──────── DATA FOR PROCESSING ────────

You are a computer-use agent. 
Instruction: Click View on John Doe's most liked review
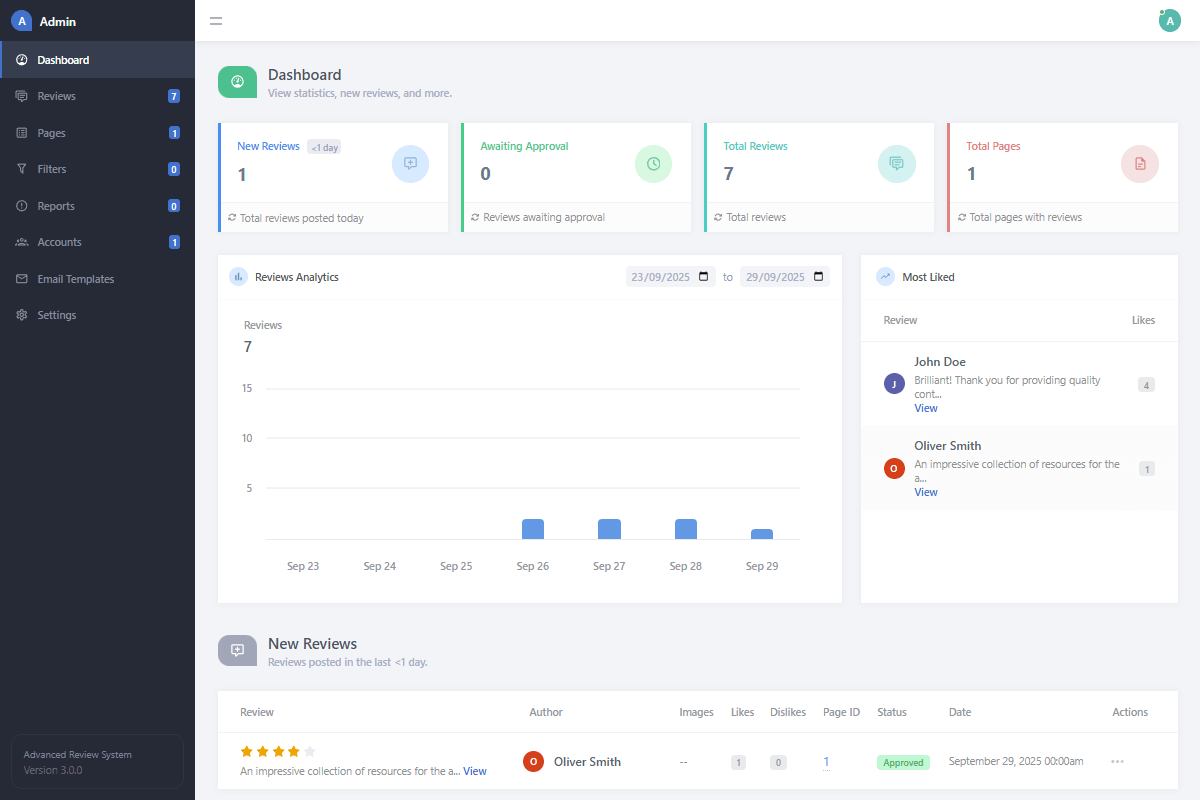click(x=926, y=408)
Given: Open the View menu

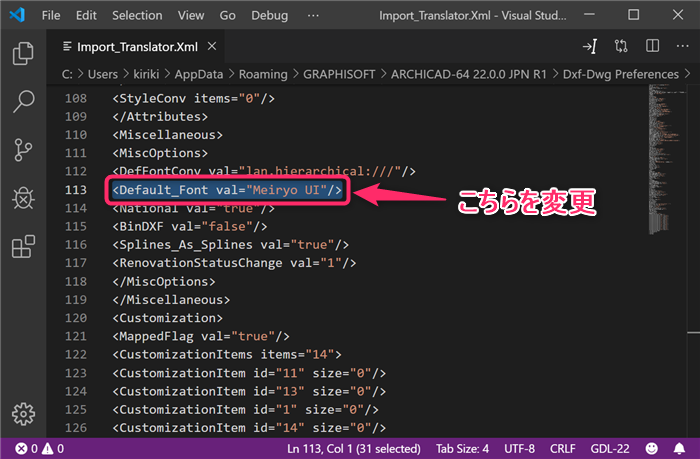Looking at the screenshot, I should pos(191,16).
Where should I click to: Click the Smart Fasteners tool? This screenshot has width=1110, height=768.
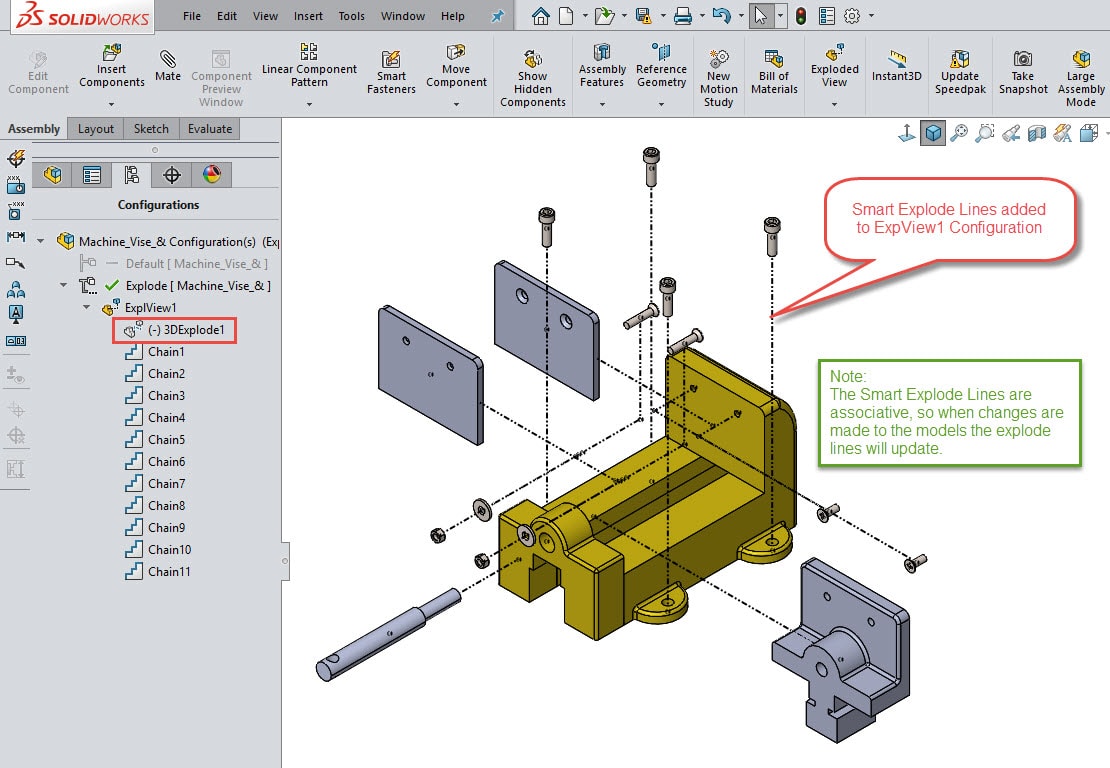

────────

TASK DESCRIPTION
Please copy the data above line for line, leaving out the pictures.

ANSWER BELOW
You are a computer-use agent. 
Instruction: Click View on John Doe's most liked review
click(x=926, y=408)
Given: Open the View menu

Looking at the screenshot, I should pos(191,16).
Where should I click to: Click the Smart Fasteners tool? This screenshot has width=1110, height=768.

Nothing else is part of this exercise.